We already know they can make sensors, communications and their own weapons work through their own shields (would be kinda awkward if your photon torpedoes splattered against the inside of your own shields) and they can, with some tinkering, occasionally even beam through shields. Given the era's love for frequency based solutions, that would be my first bet.
Of course it
could be something as simple as the transmitter/receiver antennae being physically stuck outside the shield but as Skimmer said, Trek doesn't do simple
Re: remote power
Posted: 2012-04-18 07:02pm
by Sea Skimmer
Frequency is possible, but with a whole network of defense platforms all on the same frequency then god would it be a horrible vulnerability. If every attacking ship just fired on different frequencies, and we know they can rotate them every shot to fight the Borg, even thousands of possible combinations would be tested out very quickly. I forget, anyone remember or have a screen cap of Star Trek Generations when they actually show the Enterprise-D shield frequency number? I think it was five digits?
Re: remote power
Posted: 2012-04-18 07:38pm
by Batman
Why would every platform need to be on the same frequency? Granted for a commercial setup that would make sense to simplify things but why couldn't every single one of them have their own frequency? Heck, why couldn't they rotate the frequency of the power transmission same way they try to rotate phaser frequencies on the Borg? Then it becomes a game of who can change faster.
Plus if memory serves once the Borg adapted to frequency XYZ they stayed adapted to that, whereas in this situation the defenders have the option to simply recycle frequencies they already used earlier, just as long as they're not the loophole frequency the Feds are currently trying to exploit.
Re: remote power
Posted: 2012-04-18 08:13pm
by Sea Skimmer
Because you have a shield around the power station, and the energy has to go through that, and thus be the same frequency in every case, while every defense platform also has to accept that frequency. The only way around it is if you had a different shield sector and frequency for each link from the power station. But since we've never seen shields run at multiple frequencies at once, even though it would have been highly useful many times, its logical to assume this doesn't work or causes gaps or something to that extent. Rotating frequencies might work, but it'd surely cause some kind of interruption.
Re: remote power
Posted: 2012-04-18 08:37pm
by Batman
Yeah, I see the problem with that (belatedly). Do we know if it was a continuous power transfer? The rotating shield frequencies idea could still work if they were feeding the satellites individually for fractions of a second at a time with the satellites going on batteries until their next power transfer (something I'd expect Treknology to be able to do on a couple dozen times a second level at the least). And yes, I know there's no evidence for that, but at least that wouldn't require us to dive even deeper into technobabble.

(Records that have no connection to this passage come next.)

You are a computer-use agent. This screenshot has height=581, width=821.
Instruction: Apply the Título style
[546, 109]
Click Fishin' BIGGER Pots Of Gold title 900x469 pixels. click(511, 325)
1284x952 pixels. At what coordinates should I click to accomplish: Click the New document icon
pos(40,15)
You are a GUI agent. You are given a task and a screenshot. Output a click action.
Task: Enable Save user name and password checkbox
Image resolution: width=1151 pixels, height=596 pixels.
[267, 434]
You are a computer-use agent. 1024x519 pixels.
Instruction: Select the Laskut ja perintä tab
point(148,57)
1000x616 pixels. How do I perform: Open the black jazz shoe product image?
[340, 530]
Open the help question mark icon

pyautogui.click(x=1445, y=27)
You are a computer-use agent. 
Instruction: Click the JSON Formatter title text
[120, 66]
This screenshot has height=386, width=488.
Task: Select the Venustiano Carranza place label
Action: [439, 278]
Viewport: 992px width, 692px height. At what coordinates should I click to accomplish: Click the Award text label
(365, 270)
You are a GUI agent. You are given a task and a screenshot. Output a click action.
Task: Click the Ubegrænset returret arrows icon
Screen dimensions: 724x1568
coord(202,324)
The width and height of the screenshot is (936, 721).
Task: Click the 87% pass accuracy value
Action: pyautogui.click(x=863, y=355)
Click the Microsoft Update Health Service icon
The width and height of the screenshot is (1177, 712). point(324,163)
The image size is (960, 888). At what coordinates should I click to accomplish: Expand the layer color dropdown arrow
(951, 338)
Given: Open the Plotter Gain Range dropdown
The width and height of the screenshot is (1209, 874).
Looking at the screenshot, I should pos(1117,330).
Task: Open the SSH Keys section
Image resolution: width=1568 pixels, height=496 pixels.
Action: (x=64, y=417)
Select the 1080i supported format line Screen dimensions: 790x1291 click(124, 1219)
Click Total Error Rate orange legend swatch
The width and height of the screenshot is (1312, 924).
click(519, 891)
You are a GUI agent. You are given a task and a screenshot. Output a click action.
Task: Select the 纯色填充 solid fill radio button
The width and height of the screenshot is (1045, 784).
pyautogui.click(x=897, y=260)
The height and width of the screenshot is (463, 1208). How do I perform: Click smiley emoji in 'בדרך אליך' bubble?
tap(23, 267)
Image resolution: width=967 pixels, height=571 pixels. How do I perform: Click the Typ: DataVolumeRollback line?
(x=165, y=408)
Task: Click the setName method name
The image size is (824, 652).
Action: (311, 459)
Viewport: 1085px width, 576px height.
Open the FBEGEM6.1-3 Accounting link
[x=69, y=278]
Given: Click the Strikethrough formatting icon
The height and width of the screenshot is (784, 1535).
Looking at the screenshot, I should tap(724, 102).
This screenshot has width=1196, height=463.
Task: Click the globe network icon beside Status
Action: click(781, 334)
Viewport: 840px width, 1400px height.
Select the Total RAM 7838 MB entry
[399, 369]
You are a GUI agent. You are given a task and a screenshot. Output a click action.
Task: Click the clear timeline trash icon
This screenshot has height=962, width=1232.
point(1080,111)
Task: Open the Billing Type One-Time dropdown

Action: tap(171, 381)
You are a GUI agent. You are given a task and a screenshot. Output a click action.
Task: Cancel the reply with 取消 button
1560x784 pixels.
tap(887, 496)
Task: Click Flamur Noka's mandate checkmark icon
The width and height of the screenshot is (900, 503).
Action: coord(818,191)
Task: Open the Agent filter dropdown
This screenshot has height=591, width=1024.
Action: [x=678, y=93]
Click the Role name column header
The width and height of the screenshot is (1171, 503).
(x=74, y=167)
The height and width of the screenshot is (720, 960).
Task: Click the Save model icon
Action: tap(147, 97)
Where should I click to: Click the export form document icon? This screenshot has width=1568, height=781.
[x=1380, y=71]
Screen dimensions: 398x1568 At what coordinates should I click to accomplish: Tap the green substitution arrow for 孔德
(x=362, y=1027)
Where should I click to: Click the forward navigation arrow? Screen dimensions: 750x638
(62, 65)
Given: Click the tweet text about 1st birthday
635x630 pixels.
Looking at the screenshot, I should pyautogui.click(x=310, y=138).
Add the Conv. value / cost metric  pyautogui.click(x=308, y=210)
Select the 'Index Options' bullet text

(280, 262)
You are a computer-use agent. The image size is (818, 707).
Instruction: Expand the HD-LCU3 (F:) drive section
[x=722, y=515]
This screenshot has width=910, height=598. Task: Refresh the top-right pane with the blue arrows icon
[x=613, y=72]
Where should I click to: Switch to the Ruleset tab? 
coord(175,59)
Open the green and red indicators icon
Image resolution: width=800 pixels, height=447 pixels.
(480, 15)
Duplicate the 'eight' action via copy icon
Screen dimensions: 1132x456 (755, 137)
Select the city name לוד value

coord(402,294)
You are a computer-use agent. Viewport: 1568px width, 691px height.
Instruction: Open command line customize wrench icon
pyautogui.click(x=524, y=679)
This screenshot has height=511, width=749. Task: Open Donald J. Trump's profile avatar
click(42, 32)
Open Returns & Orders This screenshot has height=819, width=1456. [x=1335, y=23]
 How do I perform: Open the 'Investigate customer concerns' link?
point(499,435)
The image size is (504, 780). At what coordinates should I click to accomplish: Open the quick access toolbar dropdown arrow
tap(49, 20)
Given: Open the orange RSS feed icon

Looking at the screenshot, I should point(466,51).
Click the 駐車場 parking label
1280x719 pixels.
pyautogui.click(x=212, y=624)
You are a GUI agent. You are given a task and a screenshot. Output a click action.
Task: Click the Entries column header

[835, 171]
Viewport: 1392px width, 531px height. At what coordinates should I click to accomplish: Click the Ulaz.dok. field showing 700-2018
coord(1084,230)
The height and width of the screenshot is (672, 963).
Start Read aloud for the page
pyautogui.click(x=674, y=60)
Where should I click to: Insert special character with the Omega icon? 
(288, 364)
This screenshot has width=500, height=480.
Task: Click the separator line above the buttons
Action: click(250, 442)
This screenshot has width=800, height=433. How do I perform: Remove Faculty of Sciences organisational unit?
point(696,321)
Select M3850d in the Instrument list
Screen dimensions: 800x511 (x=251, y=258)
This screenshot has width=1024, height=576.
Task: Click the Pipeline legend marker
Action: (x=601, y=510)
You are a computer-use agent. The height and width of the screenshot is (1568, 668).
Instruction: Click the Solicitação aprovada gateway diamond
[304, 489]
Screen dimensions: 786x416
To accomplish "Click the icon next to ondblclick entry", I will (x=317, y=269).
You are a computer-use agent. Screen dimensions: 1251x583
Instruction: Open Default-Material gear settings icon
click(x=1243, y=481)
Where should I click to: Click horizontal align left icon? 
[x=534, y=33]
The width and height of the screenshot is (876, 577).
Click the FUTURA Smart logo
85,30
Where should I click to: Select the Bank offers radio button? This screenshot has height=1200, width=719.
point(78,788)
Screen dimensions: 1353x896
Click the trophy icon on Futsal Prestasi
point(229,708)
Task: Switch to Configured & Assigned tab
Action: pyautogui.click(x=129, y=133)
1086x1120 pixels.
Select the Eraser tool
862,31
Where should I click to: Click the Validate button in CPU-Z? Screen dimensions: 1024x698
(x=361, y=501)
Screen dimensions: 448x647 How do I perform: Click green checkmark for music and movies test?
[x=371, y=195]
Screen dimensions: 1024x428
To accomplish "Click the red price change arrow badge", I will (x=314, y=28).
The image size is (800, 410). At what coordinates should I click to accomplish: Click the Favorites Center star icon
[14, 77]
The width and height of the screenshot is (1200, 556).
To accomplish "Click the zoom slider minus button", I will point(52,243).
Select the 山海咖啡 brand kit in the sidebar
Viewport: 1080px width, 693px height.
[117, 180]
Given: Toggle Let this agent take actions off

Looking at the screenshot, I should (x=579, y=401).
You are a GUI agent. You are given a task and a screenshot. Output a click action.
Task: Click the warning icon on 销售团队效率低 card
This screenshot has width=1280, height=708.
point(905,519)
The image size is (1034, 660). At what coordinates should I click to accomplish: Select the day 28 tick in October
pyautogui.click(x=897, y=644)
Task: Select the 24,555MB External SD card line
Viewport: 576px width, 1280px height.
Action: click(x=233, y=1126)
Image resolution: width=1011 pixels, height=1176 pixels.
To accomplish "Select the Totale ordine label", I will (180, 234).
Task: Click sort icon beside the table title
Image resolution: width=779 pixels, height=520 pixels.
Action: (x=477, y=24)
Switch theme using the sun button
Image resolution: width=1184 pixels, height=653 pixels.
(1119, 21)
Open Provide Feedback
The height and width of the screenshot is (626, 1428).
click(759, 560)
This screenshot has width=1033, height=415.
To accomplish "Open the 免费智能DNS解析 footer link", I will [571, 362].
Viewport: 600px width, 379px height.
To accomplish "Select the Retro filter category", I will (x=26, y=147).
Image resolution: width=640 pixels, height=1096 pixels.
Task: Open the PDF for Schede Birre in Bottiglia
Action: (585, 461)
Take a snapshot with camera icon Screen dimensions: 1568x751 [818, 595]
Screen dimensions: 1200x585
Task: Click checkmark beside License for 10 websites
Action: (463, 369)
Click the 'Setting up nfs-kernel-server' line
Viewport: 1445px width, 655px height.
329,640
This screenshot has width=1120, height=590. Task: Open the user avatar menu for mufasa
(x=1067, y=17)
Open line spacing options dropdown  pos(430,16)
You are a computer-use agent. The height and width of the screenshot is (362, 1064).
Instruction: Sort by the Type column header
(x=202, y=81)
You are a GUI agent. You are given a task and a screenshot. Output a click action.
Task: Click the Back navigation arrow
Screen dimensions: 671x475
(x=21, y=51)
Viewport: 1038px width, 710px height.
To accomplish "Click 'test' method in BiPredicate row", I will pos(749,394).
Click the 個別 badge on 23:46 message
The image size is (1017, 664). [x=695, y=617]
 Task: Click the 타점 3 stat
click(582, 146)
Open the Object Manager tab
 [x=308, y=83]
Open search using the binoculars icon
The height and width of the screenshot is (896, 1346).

Do we know how important the frequency stuff is to outgoing emissions? Last I checked Starfleet ships didn't have to do beans to their shields to allow their phasers to go through them so the frequency adaption may only be necessary on the receiving end.
Re: remote power
Posted: 2012-04-23 02:44am
by Scepticalguy
sunshine220 wrote:In dz9 the Cardassians O.D.P was powered remotely ,there was no wire connecting them . So how was the power transfer done ? Speculation any answer is welcome .
During the episode they mention that the platforms are being powered by a "subspace power generator" on a small nearby moon so maybe the energy was transfered through subspace as the name could indicate.
Re: remote power
Posted: 2012-04-25 09:37pm
by tim31
Sea Skimmer wrote:I forget, anyone remember or have a screen cap of Star Trek Generations when they actually show the Enterprise-D shield frequency number? I think it was five digits?